Cumhuriyet Gazetesi’nin Çağlayan Adliyesi’nde süren yargılanmasına da değinen Kemalbay, “Önceki gün basın bayramıydı. Görüyorum ki basın özgürlüğü Çağlayan Adalet Sarayı'nda yargılanıyor, rehin alınmış durumda… O yüzden Çağlayan’da Cumhuriyet çalışanlarına yönelik hukuksuzluk, Ankara Sincan’da gerçekleşen bu katliam duruşmasındaki hukuksuzluk sebebiyle; yargı bağımsız olmadığı için bizler burada 'Vicdan ve Adalet Nöbeti'ndeyiz” dedi.

"5 HAZİRAN DAVASINDAKİ TAHLİYEDEN ENDİŞELİYİZ"

Kemalbay, 5 Haziran 2015’de HDP’nin Diyarbakır’da gerçekleştirdiği mitinge yönelik bombalı saldırı davasında yargılanan bir sanığın tahliye edilmesine de tepki gösterdi. Kemalbay, “Dün Ankara’da 5 Haziran davasının duruşması vardı. 5 Haziran, aslında 7 Hazirandan bu yana gelişen sivil darbenin başlangıcı olan bir katliamdı. IŞİD eliyle, Amed’de partimize yönelik yapılan bir katliamdı.  5 Haziran’daki katliam şeffaf bir şekilde araştırılsaydı, suçlular ortaya çıkarılarak cezalandırılsaydı, Suruç ve Ankara katliamları olmayacaktı. Daha sonra Türkiye’de gelişen bu karanlık atmosfer de gerçekleşmemiş olacaktı. Dün Ankara’da gerçekleştirilen duruşmada bu katliamın en önemli bir tanesi hakkında soruşturma tamamlanmadığı halde telefon görüşmeleri mahkemeye sunulmadığı halde serbest bırakılmıştır. Bu kişi, daha önce Brüksel’de havaalanına saldırı yapanlarla birlikte yakalanan kişidir.  Bu kişinin salıverilmesi ile ilgili endişe duyuyoruz. 5 Haziran aydınlatılsaydı Suruç’u 10 Ekimi yaşamazdık” dedi.

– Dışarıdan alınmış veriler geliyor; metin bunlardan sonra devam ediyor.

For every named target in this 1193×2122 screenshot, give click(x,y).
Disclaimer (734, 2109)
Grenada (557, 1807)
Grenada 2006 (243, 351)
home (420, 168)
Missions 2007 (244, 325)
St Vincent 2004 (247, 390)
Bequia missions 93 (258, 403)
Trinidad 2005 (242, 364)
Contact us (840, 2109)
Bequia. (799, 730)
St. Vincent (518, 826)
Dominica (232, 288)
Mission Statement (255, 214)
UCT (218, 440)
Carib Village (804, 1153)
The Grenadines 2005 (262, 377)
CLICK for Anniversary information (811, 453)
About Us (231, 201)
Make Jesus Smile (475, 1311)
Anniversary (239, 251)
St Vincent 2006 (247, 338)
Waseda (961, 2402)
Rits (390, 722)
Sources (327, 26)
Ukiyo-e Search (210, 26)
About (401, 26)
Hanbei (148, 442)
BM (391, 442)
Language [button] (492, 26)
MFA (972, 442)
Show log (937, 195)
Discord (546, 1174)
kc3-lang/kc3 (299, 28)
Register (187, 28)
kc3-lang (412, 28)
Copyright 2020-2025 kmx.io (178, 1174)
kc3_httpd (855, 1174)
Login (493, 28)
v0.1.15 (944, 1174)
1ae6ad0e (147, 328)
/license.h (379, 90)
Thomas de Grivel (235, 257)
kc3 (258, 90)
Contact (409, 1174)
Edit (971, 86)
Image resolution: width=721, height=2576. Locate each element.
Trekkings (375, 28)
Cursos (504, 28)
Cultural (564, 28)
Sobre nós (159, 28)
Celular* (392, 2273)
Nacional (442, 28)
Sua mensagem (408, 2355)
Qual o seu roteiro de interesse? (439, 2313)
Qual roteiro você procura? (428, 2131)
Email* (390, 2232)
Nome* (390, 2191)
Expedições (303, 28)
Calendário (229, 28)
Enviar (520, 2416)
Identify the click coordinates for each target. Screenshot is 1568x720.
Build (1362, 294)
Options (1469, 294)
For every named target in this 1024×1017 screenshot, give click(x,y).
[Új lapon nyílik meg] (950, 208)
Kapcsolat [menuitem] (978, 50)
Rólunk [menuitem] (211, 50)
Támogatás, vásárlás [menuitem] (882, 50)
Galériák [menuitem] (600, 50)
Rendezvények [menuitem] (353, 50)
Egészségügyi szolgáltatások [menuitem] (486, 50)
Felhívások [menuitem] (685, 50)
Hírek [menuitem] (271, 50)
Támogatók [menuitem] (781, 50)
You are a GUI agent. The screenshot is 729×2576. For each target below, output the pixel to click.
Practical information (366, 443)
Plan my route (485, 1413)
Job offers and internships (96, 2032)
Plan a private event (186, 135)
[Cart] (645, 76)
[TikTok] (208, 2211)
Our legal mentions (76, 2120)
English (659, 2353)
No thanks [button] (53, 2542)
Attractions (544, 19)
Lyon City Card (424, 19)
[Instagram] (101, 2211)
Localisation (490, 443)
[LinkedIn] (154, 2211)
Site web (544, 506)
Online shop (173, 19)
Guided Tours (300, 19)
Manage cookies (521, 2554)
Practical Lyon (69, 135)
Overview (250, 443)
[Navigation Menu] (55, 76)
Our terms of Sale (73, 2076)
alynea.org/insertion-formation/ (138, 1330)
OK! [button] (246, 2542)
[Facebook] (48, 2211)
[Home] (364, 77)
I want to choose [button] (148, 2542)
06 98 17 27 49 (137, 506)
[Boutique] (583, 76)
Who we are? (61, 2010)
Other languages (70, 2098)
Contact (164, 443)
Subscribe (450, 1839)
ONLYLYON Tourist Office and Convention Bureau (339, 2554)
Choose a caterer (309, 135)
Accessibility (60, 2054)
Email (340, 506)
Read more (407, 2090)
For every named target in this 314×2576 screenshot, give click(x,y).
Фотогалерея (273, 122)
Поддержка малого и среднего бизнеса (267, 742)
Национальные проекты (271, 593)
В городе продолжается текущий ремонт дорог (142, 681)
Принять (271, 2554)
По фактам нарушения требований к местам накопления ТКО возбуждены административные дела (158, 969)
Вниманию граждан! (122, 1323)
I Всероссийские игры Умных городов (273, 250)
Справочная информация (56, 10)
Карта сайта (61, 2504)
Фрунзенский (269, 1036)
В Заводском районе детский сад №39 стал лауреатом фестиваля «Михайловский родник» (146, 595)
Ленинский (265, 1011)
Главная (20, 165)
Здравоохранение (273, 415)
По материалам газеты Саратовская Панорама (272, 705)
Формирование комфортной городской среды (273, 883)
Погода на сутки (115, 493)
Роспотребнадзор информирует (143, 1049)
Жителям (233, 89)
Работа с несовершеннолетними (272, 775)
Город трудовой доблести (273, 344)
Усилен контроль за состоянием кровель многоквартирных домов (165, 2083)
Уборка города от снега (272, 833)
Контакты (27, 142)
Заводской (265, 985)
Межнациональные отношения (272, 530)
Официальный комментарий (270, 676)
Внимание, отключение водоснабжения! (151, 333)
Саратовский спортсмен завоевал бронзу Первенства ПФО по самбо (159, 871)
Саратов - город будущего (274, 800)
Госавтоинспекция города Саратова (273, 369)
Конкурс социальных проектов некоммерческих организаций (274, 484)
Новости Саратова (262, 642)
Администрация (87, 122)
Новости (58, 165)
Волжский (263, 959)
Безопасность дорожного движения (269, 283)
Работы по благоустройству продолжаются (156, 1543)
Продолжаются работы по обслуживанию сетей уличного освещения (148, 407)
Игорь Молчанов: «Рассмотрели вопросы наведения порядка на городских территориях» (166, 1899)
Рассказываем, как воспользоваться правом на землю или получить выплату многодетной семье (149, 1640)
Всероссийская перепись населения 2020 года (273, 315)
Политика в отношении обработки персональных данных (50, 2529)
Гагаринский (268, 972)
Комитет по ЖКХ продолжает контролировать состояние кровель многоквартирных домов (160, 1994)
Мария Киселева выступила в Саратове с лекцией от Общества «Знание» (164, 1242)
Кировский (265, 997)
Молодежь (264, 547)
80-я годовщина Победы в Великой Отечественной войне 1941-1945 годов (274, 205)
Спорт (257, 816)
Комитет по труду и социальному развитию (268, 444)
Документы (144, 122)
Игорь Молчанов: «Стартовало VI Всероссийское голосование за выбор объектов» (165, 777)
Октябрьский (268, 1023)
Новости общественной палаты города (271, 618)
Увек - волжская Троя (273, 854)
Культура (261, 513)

"BÜTÜN SİVİL ÖLÜMLERİNE KARŞI NÖBETTEYİZ"

Dersim’de öldürülen Necmettin öğretmene de değinen Kemalbay, “Partimiz ilk andan itibaren bu cinayeti kınadı. Bu coğrafyada başka bir Necmettin, Hakkari'de yedi çocuğuyla evinde otururken devlet güçlerinin evine yaptığı baskınla katledildi. Biz sivil katliamlarına duyarlı olacağız ama bütün sivil katliamlarına karşı aynı tavrı göstermeliyiz. Yüksekovalı Necmettin’in adı hiç bir yerde anılmıyor. Bizim başlattığımız nöbet bütün sivil ölümlere karşı mücadele etmek içindir” diye konuştu. Kemalbay, herkesi "Vicdan ve Adalet Nöbeti"ne destek vermeye çağırdı.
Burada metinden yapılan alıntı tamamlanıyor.